[Start of section]

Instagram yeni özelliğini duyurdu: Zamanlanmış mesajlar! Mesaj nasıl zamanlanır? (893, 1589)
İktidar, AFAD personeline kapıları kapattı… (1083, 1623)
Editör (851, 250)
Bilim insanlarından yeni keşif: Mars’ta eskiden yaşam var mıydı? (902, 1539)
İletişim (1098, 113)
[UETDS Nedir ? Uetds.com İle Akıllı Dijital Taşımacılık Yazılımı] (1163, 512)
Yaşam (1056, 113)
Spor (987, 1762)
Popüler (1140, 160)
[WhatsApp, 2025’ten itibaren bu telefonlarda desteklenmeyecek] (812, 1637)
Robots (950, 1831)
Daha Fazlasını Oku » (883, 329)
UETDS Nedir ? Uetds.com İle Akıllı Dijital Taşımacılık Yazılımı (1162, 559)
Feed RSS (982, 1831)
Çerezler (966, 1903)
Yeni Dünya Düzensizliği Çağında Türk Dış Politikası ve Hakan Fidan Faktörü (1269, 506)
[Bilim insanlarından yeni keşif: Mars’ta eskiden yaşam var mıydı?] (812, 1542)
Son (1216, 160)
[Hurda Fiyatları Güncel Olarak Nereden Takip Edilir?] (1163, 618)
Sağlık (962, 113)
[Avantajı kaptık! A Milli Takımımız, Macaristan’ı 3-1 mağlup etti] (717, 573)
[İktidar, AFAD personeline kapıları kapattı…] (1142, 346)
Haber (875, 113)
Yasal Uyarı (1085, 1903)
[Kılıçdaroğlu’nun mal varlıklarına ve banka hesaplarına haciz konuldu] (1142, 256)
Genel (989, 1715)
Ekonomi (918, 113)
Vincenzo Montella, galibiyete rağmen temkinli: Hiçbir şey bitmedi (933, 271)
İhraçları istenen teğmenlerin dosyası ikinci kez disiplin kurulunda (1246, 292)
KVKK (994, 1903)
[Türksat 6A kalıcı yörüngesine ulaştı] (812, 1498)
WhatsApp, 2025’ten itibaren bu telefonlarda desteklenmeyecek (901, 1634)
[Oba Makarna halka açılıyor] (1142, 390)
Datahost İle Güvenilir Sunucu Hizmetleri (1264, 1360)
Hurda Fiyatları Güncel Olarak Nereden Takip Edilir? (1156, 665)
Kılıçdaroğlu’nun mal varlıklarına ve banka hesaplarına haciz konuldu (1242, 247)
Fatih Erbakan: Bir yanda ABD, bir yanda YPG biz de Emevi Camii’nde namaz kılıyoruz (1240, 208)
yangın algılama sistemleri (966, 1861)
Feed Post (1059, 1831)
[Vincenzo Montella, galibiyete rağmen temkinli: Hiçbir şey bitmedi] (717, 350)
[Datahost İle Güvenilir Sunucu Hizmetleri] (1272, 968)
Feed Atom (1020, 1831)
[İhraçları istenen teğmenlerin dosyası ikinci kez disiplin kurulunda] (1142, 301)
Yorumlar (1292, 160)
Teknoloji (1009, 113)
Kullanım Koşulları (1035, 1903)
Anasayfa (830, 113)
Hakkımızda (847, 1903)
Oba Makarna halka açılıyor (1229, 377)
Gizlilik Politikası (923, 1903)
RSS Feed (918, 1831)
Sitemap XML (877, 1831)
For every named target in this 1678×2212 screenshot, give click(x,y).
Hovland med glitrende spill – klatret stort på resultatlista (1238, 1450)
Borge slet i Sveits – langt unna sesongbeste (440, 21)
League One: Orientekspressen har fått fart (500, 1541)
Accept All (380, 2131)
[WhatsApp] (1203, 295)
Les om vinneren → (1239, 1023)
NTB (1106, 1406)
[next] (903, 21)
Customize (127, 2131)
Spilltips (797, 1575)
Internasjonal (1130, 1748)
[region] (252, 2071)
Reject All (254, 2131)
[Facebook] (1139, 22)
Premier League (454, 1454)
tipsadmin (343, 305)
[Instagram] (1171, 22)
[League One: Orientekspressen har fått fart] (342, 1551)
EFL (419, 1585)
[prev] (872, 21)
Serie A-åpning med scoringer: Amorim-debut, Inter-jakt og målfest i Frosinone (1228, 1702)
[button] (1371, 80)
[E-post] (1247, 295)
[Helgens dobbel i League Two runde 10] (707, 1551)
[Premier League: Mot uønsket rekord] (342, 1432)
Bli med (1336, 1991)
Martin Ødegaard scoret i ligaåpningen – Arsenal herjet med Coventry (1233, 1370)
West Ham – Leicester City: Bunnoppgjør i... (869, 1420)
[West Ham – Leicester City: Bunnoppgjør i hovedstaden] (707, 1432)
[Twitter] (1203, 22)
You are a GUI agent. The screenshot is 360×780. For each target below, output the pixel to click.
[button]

[End of section]

Reproduce every line above that contains the string "Feed".

◆ Task answer ◆
Feed RSS (982, 1831)
Feed Post (1059, 1831)
Feed Atom (1020, 1831)
RSS Feed (918, 1831)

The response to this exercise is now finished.